*** Exercise data ***

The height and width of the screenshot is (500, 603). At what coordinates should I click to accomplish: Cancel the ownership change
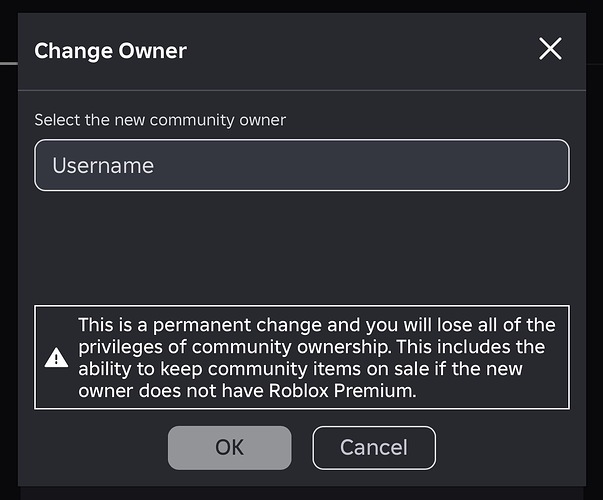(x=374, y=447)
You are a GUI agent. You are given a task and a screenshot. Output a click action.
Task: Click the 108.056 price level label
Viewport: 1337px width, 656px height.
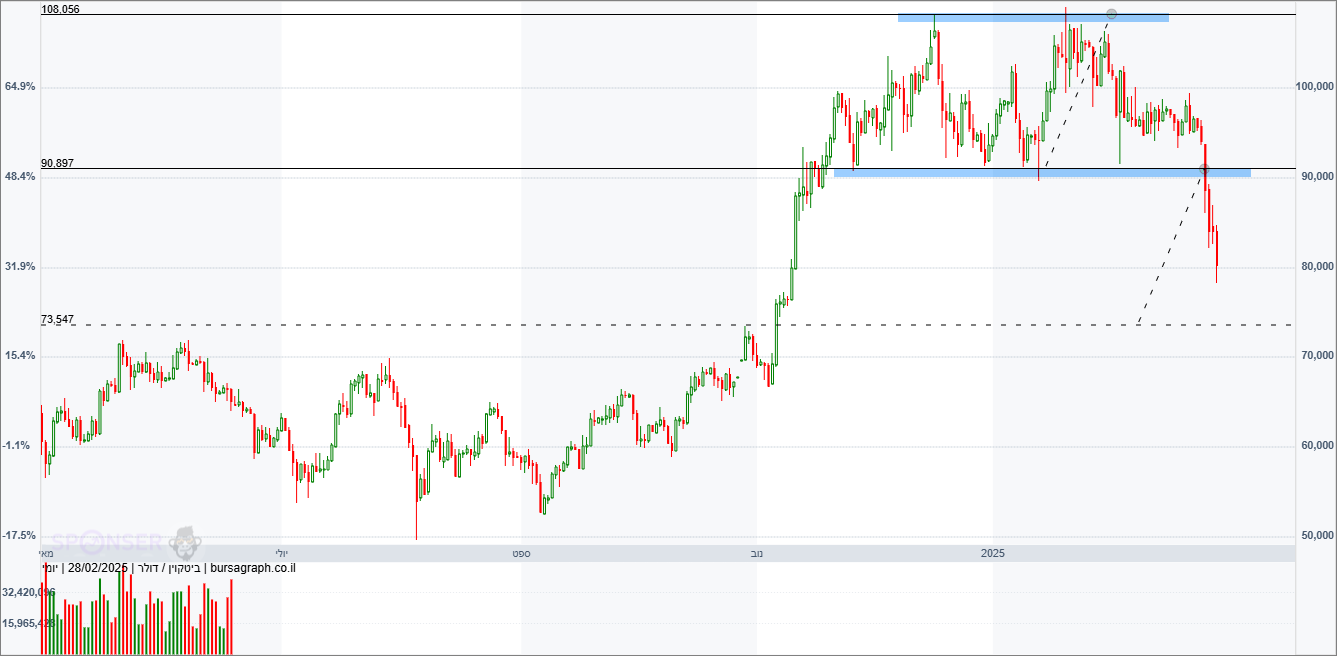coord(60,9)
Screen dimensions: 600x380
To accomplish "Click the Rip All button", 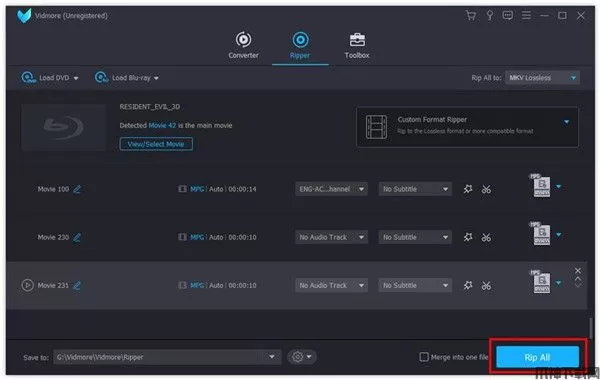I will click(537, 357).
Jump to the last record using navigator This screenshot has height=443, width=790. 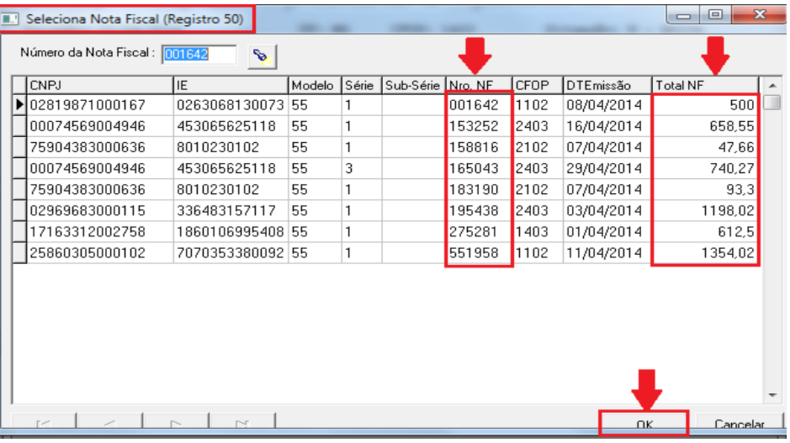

*** End of Exercise data ***

__Required action__.
Exactly restate the lines from the beginning of the data through the line with "Task: Click the 108.056 price level label", and no others, keeping pictures out.

__Answer area__.
The height and width of the screenshot is (500, 603). At what coordinates should I click to accomplish: Cancel the ownership change
(x=374, y=447)
You are a GUI agent. You are given a task and a screenshot. Output a click action.
Task: Click the 108.056 price level label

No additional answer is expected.